Saved data entries
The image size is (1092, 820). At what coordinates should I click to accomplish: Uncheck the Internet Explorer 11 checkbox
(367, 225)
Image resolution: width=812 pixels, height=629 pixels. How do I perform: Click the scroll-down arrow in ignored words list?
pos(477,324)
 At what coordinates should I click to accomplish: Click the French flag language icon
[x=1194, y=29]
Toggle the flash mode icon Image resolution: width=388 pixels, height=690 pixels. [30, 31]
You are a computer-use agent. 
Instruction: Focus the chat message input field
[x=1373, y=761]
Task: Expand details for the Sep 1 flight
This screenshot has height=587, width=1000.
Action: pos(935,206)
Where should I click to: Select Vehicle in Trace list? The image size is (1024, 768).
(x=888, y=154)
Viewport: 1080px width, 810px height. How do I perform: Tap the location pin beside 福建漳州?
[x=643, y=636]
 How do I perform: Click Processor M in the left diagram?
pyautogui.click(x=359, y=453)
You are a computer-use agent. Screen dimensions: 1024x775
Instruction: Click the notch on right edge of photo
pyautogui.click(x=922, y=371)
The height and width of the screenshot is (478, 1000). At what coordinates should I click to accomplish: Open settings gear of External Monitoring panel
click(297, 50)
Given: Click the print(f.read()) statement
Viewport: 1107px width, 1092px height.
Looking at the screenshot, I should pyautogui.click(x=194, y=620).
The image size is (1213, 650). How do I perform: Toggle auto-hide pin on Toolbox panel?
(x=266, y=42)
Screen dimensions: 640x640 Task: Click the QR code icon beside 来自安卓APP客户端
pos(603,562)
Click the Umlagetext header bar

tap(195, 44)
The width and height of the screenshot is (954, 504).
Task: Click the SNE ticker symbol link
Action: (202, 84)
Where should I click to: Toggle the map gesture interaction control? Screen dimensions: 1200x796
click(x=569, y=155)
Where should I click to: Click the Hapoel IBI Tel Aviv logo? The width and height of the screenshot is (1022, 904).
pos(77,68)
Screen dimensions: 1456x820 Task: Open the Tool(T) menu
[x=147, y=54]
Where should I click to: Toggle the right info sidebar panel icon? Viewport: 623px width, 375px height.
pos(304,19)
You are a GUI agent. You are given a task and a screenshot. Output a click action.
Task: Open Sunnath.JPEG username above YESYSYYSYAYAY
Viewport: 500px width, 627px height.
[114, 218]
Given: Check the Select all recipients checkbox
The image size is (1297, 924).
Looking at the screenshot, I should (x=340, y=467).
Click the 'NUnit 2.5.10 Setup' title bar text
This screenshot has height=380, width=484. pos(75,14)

» **REQUIREMENT**
Give the total number of lines in the entries that contain the word "agent", with no other words.

» **OUTPUT OF THE EXERCISE**
3